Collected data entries

------------------------------------------------

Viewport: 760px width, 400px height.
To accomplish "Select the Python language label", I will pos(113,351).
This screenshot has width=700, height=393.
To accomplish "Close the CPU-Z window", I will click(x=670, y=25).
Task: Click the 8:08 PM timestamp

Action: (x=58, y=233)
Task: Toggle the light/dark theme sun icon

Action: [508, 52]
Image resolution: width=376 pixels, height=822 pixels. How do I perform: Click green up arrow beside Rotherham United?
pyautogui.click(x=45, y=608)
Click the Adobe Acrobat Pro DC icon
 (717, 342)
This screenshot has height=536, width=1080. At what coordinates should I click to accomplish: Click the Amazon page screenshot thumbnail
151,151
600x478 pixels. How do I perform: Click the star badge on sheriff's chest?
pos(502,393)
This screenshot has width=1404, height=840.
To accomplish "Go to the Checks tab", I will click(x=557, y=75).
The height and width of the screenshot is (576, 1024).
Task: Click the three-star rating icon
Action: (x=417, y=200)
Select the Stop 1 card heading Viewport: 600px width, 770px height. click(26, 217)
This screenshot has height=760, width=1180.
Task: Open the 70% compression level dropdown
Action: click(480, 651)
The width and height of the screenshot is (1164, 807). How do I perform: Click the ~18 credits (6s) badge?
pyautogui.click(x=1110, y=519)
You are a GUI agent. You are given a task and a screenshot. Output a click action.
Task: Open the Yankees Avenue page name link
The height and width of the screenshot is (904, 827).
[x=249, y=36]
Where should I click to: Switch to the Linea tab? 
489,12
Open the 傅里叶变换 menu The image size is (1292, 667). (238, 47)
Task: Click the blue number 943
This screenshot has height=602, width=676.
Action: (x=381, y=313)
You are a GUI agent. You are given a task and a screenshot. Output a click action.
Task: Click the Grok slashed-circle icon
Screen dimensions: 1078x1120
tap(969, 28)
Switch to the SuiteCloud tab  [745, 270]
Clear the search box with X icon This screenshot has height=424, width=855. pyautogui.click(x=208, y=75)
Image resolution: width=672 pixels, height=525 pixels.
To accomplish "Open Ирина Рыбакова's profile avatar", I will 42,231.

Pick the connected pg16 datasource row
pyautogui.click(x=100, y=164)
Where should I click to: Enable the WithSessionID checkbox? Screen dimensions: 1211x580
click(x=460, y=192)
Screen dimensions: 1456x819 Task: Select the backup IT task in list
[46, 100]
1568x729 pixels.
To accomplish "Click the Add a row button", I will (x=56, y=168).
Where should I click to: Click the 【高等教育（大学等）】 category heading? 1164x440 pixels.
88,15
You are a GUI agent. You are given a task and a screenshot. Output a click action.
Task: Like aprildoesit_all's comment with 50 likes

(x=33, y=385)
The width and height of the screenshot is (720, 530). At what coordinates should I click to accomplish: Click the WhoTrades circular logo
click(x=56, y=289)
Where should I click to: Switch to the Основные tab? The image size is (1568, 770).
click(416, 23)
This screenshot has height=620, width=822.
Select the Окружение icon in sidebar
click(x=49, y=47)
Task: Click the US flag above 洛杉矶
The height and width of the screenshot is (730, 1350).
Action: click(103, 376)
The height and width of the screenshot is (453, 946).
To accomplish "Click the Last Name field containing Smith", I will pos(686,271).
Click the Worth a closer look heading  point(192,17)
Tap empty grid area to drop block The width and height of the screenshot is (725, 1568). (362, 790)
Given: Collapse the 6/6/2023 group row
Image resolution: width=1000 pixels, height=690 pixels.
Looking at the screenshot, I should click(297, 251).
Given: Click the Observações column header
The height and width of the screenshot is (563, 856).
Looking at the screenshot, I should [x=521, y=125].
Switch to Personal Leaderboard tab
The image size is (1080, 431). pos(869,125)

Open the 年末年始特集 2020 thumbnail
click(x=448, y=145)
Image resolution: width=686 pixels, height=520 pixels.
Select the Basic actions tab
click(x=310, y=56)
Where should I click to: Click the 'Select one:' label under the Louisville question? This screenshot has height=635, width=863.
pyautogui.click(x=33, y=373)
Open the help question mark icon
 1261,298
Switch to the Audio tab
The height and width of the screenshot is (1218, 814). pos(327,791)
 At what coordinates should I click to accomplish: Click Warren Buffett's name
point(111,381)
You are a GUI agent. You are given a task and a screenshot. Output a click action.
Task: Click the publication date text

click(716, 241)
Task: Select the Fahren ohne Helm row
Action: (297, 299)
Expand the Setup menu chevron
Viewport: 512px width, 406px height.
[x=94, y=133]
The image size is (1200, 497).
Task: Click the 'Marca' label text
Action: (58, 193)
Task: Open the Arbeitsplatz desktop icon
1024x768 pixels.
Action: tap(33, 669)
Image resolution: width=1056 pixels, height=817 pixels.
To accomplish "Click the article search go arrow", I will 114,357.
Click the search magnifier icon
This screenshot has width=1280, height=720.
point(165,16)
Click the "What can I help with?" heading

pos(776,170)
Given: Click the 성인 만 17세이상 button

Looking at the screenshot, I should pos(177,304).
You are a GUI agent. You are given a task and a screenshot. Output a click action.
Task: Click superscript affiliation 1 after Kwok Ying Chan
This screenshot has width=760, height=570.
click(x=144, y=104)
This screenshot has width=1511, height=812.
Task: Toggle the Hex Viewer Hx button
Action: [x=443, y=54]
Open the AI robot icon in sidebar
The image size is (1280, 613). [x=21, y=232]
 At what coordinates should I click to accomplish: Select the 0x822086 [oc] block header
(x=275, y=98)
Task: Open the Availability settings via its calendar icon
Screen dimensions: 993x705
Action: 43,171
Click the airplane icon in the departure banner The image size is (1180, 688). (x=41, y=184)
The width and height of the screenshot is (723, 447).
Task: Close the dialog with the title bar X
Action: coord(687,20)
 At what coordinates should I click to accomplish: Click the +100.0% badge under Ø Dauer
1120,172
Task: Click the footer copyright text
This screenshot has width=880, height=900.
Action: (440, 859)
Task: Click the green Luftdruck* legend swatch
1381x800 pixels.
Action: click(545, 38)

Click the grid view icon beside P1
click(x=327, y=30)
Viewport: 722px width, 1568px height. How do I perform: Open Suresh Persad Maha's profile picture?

------------------------------------------------

:: TASK INSTRUCTIONS ::
Across the data above, count the lines that include the word "profile", and respond with the number alone.

:: SOLUTION FOR THIS TASK ::
2